Fine Early Trade Sign for "J. R. Pound"
"Artistic Decorator, Artist's Colourman, Dealer in Works of Art…" etc
Hand Painted and Signwritten Card and Mirror Glass
English, Bideford, c.1900
30.5" high x 23.5" wide
Trade signs of all types and media form a significant role in the folk art tradition. Retail shops, artisans and craftsmen often advertised their locations and trade with visual, frequently figurative motifs, think tea pots, tobacco rolls, the three pawnbroker’s balls, scissors, umbrellas, butcher’s cows and pigs, haberdashers hats, wine merchants barrels, fishmonger’s fish etc etc. They were made in two and three dimensions and frequently excite the interest of folk art specialists and collectors.
Originally the figurative signs were necessary to serve a largely illiterate society and there are many references to hanging shop and tavern signs in early literature, to the extent that in the late C17th their size was limited by law due to overcrowding!
This work has the advantage of celebrating the trade and materials of the proprietor. Hand painted in expressive and confident calligraphic signwriting, in oil paint on heavy board. JR Pound displays his skills with a variety of styles, including two different options for three-dimensional block lettering, whilst simultaneously advertising everything he offered. It is interesting that whilst the lettering is so competent, the depictions of the artists palette and easel have a quirky naïve quality about them, suggesting that he has no background training in perspective or drawing.

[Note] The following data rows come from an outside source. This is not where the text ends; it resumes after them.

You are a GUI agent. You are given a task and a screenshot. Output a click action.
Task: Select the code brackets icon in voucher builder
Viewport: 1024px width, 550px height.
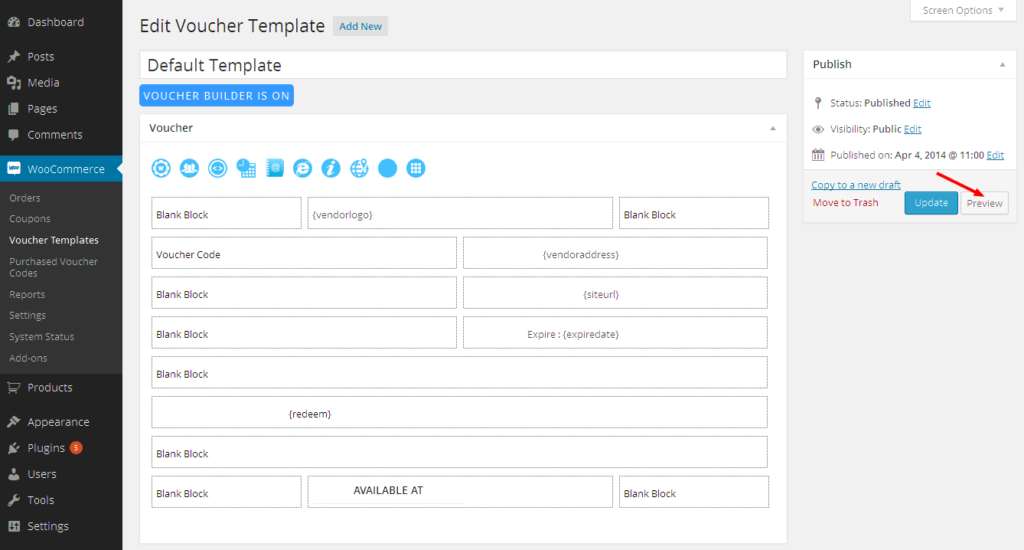(217, 168)
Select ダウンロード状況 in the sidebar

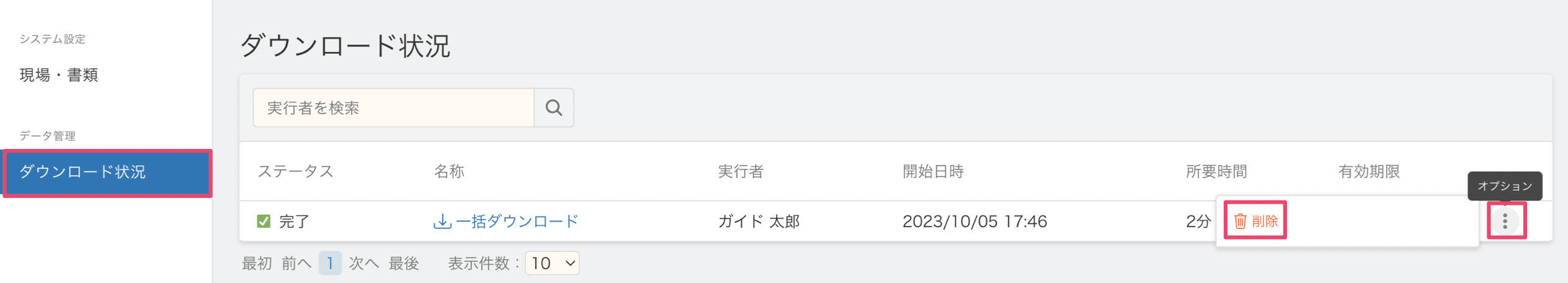pos(107,172)
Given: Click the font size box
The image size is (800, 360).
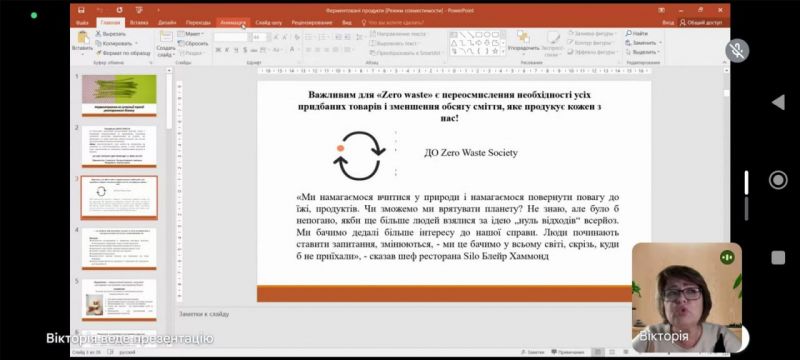Looking at the screenshot, I should [x=259, y=37].
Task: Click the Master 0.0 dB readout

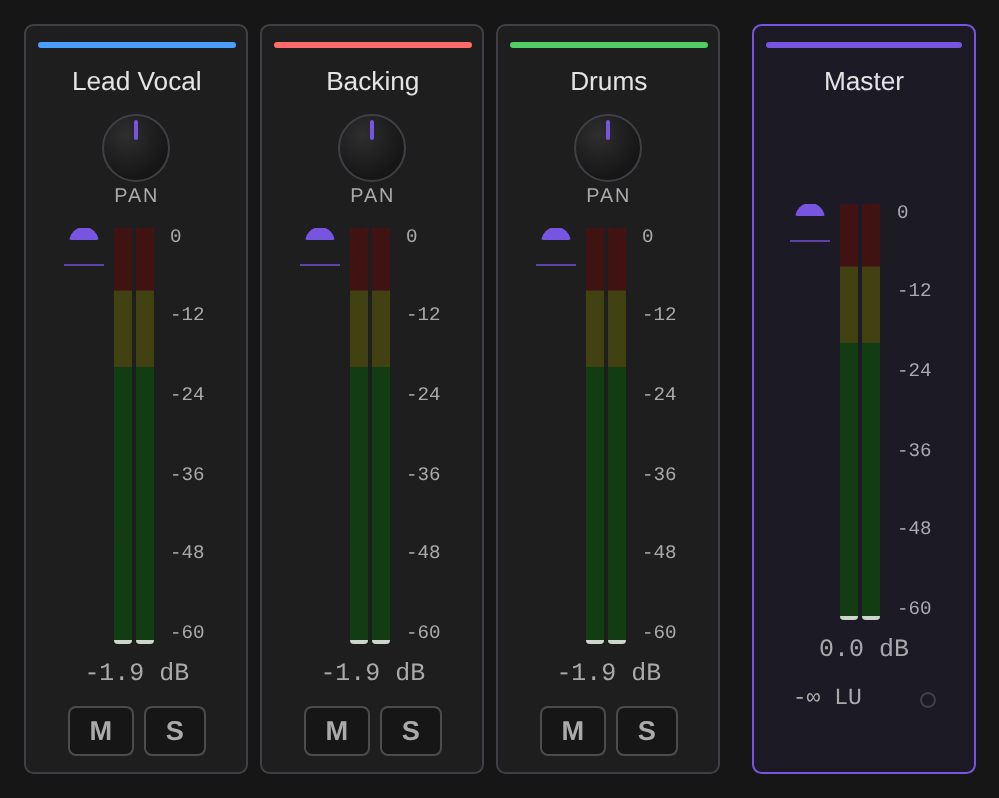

It is wonderful to note the range of services and materials he offered, being both a decorator, carriage painter, signwriter, art materials supplier. Frame maker and dealer in works of art. He must have been a busy man and I would love to have visited his premises.
It is rare to find an example of a tradesman’s advertising board in such good original condition and we have to suppose that it spent its life either inside Mr Pound’s premises, where people could make use of the little central looking glass, or in a shop window that did not attract direct sunlight.
Whatever, it is a delightful piece of social history, as well as a significant historic folk art trade sign.